* _WRITTEN EXERCISE_: Change "Expand" to "Open" in the lines starting at the one containing "This screenshot has" and ending with the last line, keeping everything else the same. Leave the pictures out of your answer.
* Begin RECORDS SHOWN *
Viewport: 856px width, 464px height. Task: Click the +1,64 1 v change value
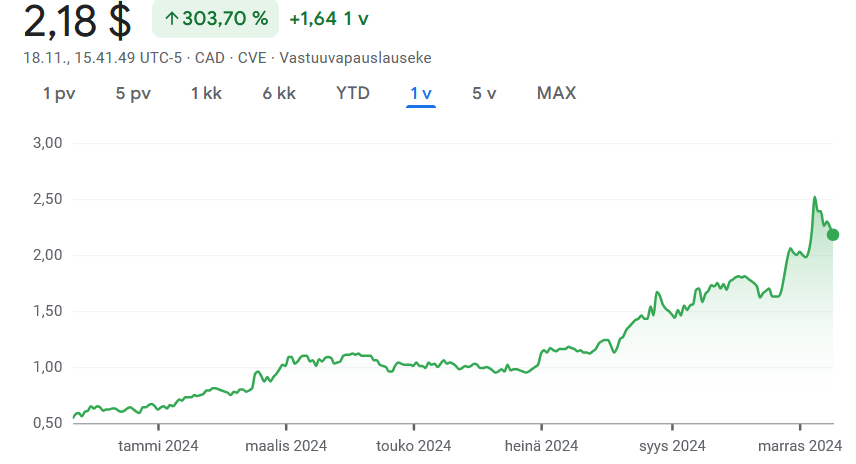(x=329, y=19)
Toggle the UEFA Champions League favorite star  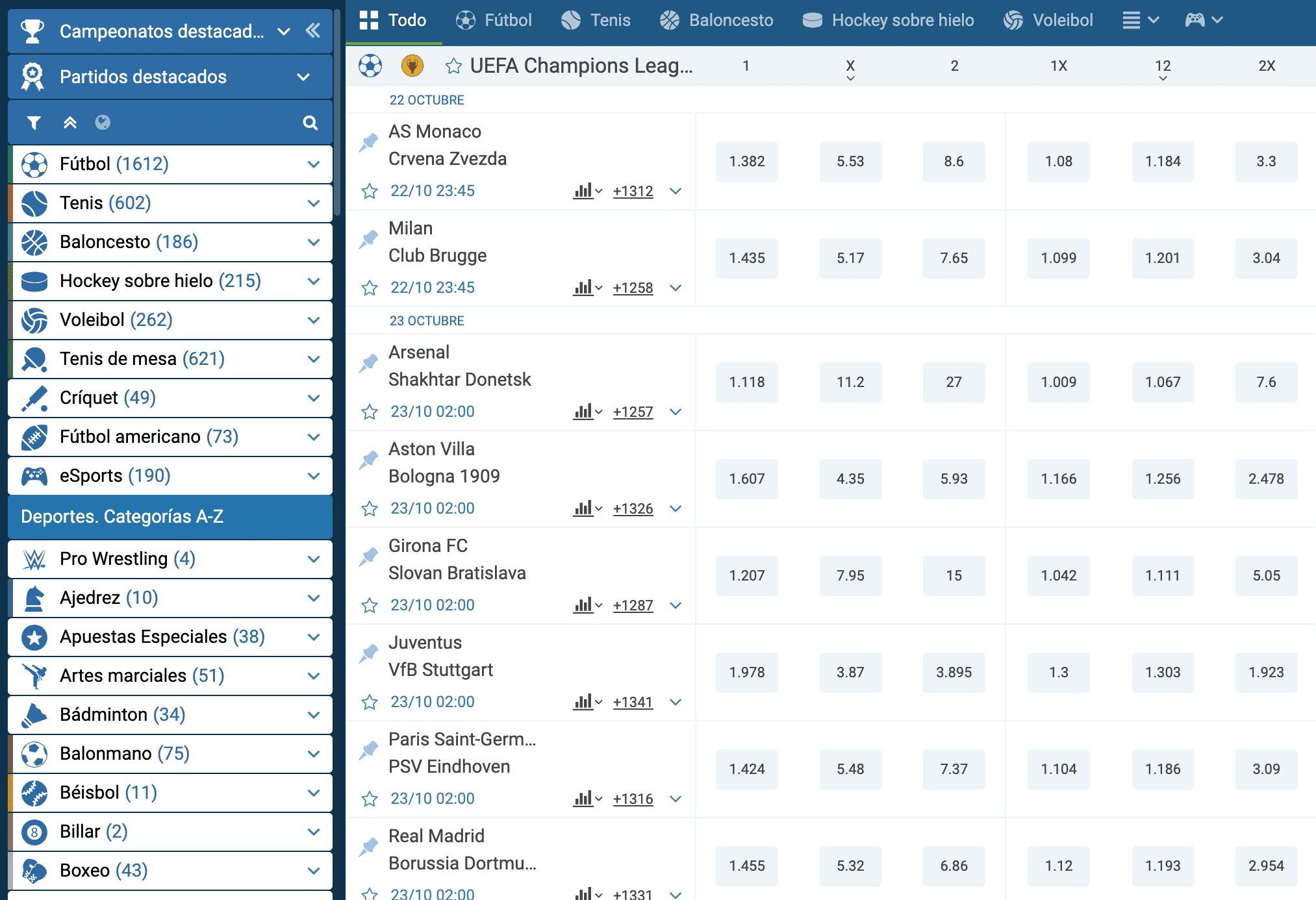point(453,66)
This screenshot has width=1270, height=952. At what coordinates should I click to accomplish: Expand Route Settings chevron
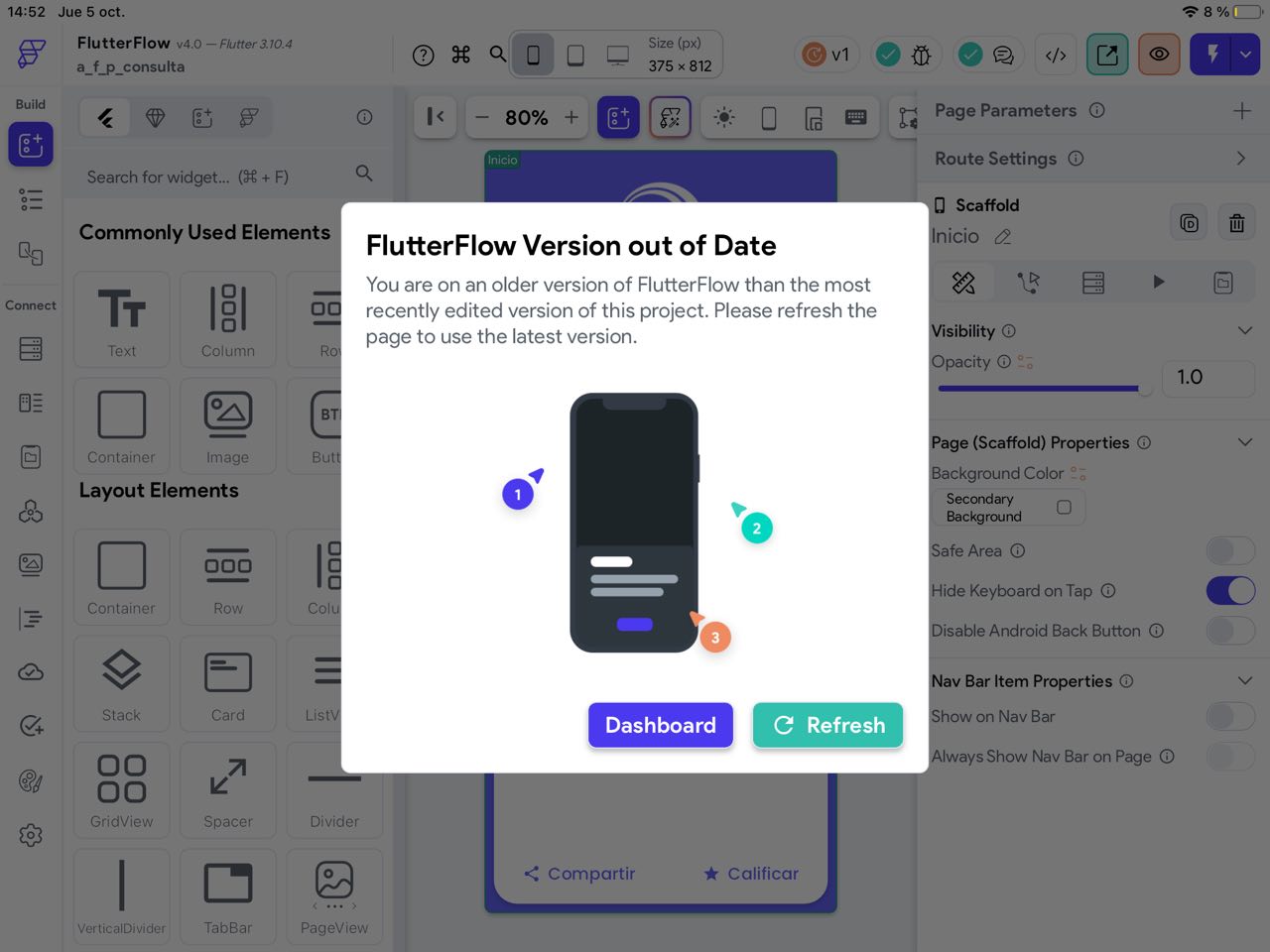click(x=1241, y=159)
* End RECORDS SHOWN *
* _FULL SOLUTION_:
This screenshot has width=1270, height=952. At what coordinates should I click to accomplish: Open Route Settings chevron
click(x=1241, y=159)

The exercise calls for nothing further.